• [What is required] Starting with the line that holds "At what coordinates", repeat each line through the last one below, exactly. Pictures stay out.

== Record excerpts ==

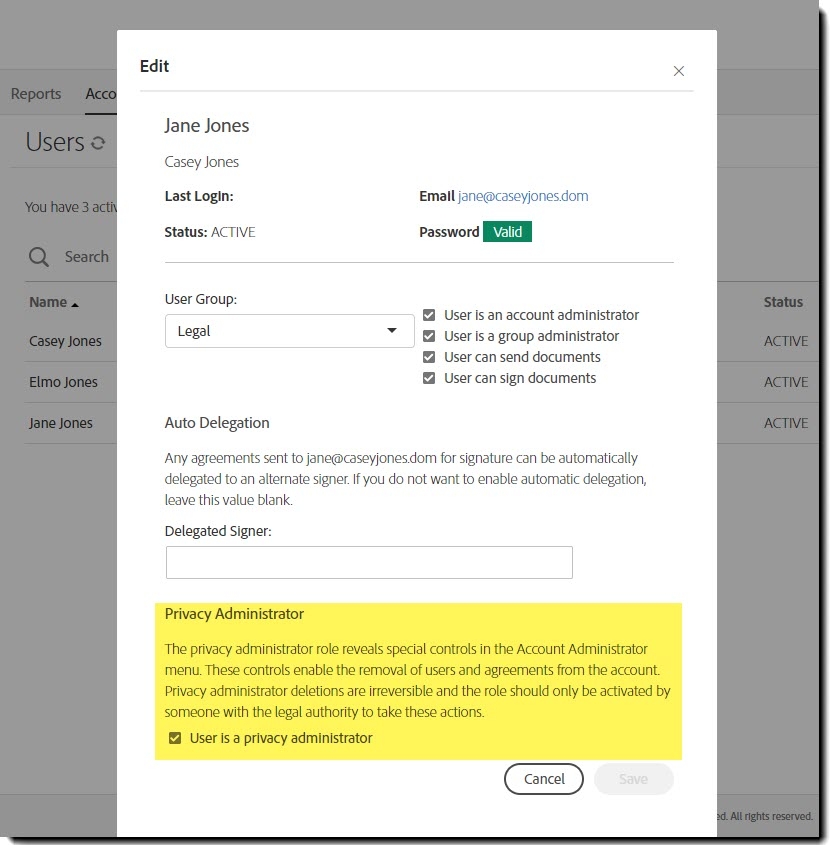The width and height of the screenshot is (830, 845).
Task: Open the User Group dropdown showing Legal
Action: [289, 331]
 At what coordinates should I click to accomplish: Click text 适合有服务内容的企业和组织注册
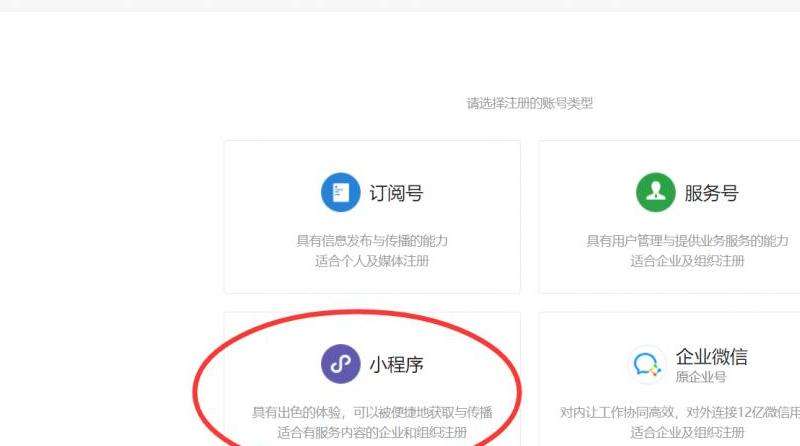pyautogui.click(x=372, y=433)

===

• [Written answer]
 At what coordinates should I click to accomplish: Click text 适合有服务内容的企业和组织注册
pyautogui.click(x=372, y=433)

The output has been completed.